Steele sees the Next Beginning taking the form of a multitude of political and organizing movements for the establishment of a number of world-wide or almost world-wide directorates and controls. These movements may go on almost independently, linked only by their planetary range. In spite of all contemporary appearances to the contrary, Steele believed that it is not merely possible but urgent that in the various fields of health, money, and credit, in the production and distribution of staple commodities, in transport, and particularly air transport, in standard of life, and police, cosmopolitan controls should come into existence. The stars in their courses fight against particularism in these matters. [Anatomy, 2.6]
But how would these independent and immensely powerful quangos not end up jockeying with one another, or actively fighting one another, for power? I honestly don't think the question is prompted by mere cynicism. And again: Steele proposes to
set very definite limits to the use of money. Only for very definite kinds of property should there be ‘free sale.’ For food, clothing, adornment, transportation, and shelter, Steele would allow practically ‘free purchase’; almost every other kind of acquisition from a pet dog to a mountain valley he would make conditional on a more or less completely defined ‘proper use.’ By a reorganization of distribution and a development of public stock-keeping—a colossal extension of the post office, so to speak—he would squeeze deliberate acquisition for resale, passive non-manufacturing ownership for monetary profit, that is, out of the category of permissible things. Appparently he wanted to tariff and control all distributors from the shipowner to the barrow man. He is very hostile to what he calls profit by ‘interception’—meaning very much what the Bolsheviks, in their age of virtue, used to mean by ‘speculation.’

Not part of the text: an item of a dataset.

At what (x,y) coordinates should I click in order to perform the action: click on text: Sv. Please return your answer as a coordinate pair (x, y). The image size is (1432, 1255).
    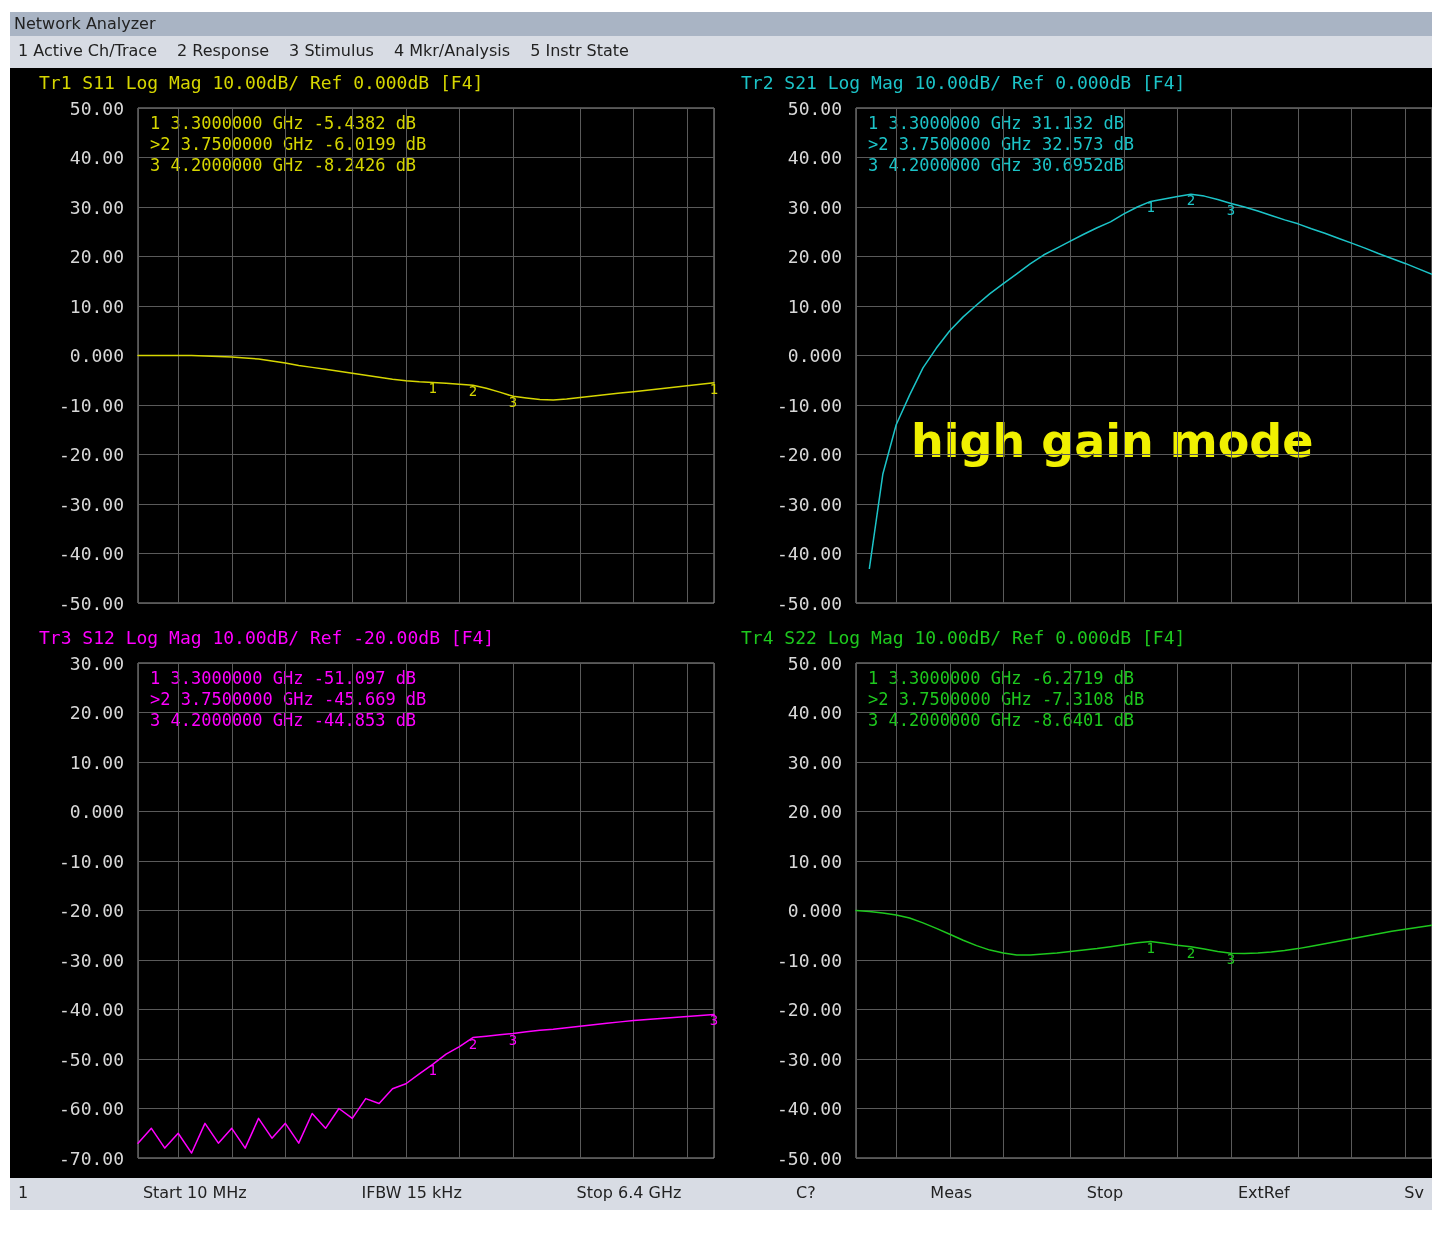
    Looking at the image, I should click on (1414, 1194).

So everybody gets free food, housing, clothing and a bus pass; but their access to literally everything else they might need or want will be controlled by a huge global bureaucracy, a ‘colossal extension of the post office’? Whose officers will get to determine whether citizens' requests meet a criterion of ‘proper use’? Wow. No potential for massive corruption, expropriation and misuse of powers there!

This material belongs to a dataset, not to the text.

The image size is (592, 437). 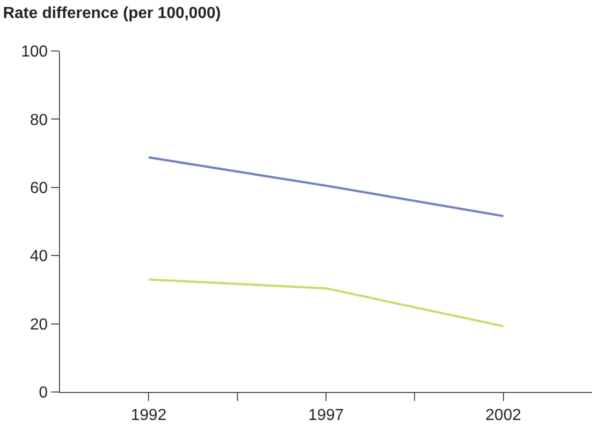 I want to click on x-tick-label: 1997, so click(x=326, y=416).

I mean: could Wells not see the potential for power-imbalance, corruption and misuse inherent in these structures? Or I am overplaying what seems to me so very obvious?

The book's parting shot, though, leads me to believe that Wells would have been very impressed with the whole Wikipedia/Google-Books side to Modernity. To facilitate not only the effectiveness but the global standardisation of education, says Wells, will be a ‘World Encyclopaedia’: ‘a central brain, an organization for the accumulation, concentration, sifting out, digestion, and rendering of knowledge; it is every museum, library, scientific society, poet and thinker and active intelligence brought into correlation. It is a synthesis of summaries. It is the New Atlantis on a twentieth-century instead of an Elizabethan scale’ [3.3]. Wells thinks the construction of such a resource would cost, in modern money, billions (he demands ‘scores of millions of pounds ... expenditure on the scale of war preparation’ and ‘the participation of hundreds of thousands of workers’ [3.3]) and he was wrong about that. But still: it's cool to have instant access to the world's knowledge. Wouldn't you say?